What you have to do: Return every record verbatim.

Records for the task:
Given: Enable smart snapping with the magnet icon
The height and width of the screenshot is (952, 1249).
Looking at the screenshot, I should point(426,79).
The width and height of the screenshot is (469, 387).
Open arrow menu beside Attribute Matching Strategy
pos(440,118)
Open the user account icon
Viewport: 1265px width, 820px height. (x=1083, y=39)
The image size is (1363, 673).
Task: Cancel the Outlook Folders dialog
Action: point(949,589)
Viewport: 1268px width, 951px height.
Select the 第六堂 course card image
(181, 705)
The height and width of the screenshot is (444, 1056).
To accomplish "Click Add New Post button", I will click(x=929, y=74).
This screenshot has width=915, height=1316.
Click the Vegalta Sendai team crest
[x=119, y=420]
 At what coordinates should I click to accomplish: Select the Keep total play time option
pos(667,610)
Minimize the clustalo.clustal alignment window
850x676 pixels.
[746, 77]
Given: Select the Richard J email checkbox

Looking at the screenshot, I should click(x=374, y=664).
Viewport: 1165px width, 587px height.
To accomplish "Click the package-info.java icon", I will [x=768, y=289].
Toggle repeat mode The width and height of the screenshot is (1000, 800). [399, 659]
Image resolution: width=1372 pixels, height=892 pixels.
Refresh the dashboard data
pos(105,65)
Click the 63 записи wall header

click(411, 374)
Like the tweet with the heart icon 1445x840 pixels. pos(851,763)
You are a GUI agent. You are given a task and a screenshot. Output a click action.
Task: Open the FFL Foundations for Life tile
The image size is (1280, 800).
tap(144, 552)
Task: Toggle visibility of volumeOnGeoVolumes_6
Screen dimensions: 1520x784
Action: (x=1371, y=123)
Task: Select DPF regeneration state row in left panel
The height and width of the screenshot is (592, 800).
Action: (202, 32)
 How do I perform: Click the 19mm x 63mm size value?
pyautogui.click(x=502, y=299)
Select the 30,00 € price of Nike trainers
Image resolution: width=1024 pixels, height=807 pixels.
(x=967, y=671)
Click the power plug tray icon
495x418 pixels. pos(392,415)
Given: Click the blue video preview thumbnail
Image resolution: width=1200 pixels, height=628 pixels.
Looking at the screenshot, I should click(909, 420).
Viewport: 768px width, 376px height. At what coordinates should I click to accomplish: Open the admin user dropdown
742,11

Task result:
Given: Enable smart snapping with the magnet icon
The height and width of the screenshot is (952, 1249).
Looking at the screenshot, I should point(426,79).
The width and height of the screenshot is (469, 387).
Open arrow menu beside Attribute Matching Strategy
pos(440,118)
Open the user account icon
Viewport: 1265px width, 820px height. (x=1083, y=39)
The image size is (1363, 673).
Task: Cancel the Outlook Folders dialog
Action: point(949,589)
Viewport: 1268px width, 951px height.
Select the 第六堂 course card image
(181, 705)
The height and width of the screenshot is (444, 1056).
To accomplish "Click Add New Post button", I will click(x=929, y=74).
This screenshot has width=915, height=1316.
Click the Vegalta Sendai team crest
[x=119, y=420]
 At what coordinates should I click to accomplish: Select the Keep total play time option
pos(667,610)
Minimize the clustalo.clustal alignment window
850x676 pixels.
[746, 77]
Given: Select the Richard J email checkbox

Looking at the screenshot, I should click(x=374, y=664).
Viewport: 1165px width, 587px height.
To accomplish "Click the package-info.java icon", I will [x=768, y=289].
Toggle repeat mode The width and height of the screenshot is (1000, 800). [399, 659]
Image resolution: width=1372 pixels, height=892 pixels.
Refresh the dashboard data
pos(105,65)
Click the 63 записи wall header

click(411, 374)
Like the tweet with the heart icon 1445x840 pixels. pos(851,763)
You are a GUI agent. You are given a task and a screenshot. Output a click action.
Task: Open the FFL Foundations for Life tile
The image size is (1280, 800).
tap(144, 552)
Task: Toggle visibility of volumeOnGeoVolumes_6
Screen dimensions: 1520x784
Action: (x=1371, y=123)
Task: Select DPF regeneration state row in left panel
The height and width of the screenshot is (592, 800).
Action: (202, 32)
 How do I perform: Click the 19mm x 63mm size value?
pyautogui.click(x=502, y=299)
Select the 30,00 € price of Nike trainers
Image resolution: width=1024 pixels, height=807 pixels.
(x=967, y=671)
Click the power plug tray icon
495x418 pixels. pos(392,415)
Given: Click the blue video preview thumbnail
Image resolution: width=1200 pixels, height=628 pixels.
Looking at the screenshot, I should click(909, 420).
Viewport: 768px width, 376px height. At what coordinates should I click to accomplish: Open the admin user dropdown
742,11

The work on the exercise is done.